#### ASSIGNMENT
Print the listing in full, exactly as it stands.

(EXERCISE MATERIALS)

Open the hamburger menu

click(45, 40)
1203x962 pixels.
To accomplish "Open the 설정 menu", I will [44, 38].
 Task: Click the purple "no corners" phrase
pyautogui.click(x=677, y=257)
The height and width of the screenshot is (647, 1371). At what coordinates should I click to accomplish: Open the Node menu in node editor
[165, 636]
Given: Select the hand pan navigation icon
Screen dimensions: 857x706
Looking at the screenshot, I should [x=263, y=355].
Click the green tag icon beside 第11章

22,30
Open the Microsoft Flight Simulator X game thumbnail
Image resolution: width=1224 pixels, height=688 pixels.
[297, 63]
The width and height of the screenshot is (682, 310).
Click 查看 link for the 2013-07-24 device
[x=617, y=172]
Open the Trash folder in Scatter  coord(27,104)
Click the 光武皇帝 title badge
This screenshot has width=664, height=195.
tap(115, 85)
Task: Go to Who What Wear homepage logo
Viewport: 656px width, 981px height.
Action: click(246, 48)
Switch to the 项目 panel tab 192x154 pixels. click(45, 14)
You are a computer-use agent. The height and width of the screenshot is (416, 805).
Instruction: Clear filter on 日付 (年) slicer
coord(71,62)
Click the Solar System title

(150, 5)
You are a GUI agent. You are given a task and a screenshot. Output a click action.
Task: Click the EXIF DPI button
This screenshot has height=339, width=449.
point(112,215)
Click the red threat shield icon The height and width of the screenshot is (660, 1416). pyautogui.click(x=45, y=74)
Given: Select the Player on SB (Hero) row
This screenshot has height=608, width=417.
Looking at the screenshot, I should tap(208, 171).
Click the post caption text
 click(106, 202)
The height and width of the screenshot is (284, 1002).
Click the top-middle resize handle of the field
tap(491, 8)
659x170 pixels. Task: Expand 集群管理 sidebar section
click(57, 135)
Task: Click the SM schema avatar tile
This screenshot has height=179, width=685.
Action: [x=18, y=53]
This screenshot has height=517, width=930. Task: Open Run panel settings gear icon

(End EXERCISE MATERIALS)

#### SOLUTION FOR THIS PROBLEM
Open the hamburger menu

click(45, 40)
1203x962 pixels.
To accomplish "Open the 설정 menu", I will [44, 38].
 Task: Click the purple "no corners" phrase
pyautogui.click(x=677, y=257)
The height and width of the screenshot is (647, 1371). At what coordinates should I click to accomplish: Open the Node menu in node editor
[165, 636]
Given: Select the hand pan navigation icon
Screen dimensions: 857x706
Looking at the screenshot, I should [x=263, y=355].
Click the green tag icon beside 第11章

22,30
Open the Microsoft Flight Simulator X game thumbnail
Image resolution: width=1224 pixels, height=688 pixels.
[297, 63]
The width and height of the screenshot is (682, 310).
Click 查看 link for the 2013-07-24 device
[x=617, y=172]
Open the Trash folder in Scatter  coord(27,104)
Click the 光武皇帝 title badge
This screenshot has width=664, height=195.
tap(115, 85)
Task: Go to Who What Wear homepage logo
Viewport: 656px width, 981px height.
Action: click(246, 48)
Switch to the 项目 panel tab 192x154 pixels. click(45, 14)
You are a computer-use agent. The height and width of the screenshot is (416, 805).
Instruction: Clear filter on 日付 (年) slicer
coord(71,62)
Click the Solar System title

(150, 5)
You are a GUI agent. You are given a task and a screenshot. Output a click action.
Task: Click the EXIF DPI button
This screenshot has height=339, width=449.
point(112,215)
Click the red threat shield icon The height and width of the screenshot is (660, 1416). pyautogui.click(x=45, y=74)
Given: Select the Player on SB (Hero) row
This screenshot has height=608, width=417.
Looking at the screenshot, I should tap(208, 171).
Click the post caption text
 click(106, 202)
The height and width of the screenshot is (284, 1002).
Click the top-middle resize handle of the field
tap(491, 8)
659x170 pixels. Task: Expand 集群管理 sidebar section
click(57, 135)
Task: Click the SM schema avatar tile
This screenshot has height=179, width=685.
Action: [x=18, y=53]
This screenshot has height=517, width=930. Task: Open Run panel settings gear icon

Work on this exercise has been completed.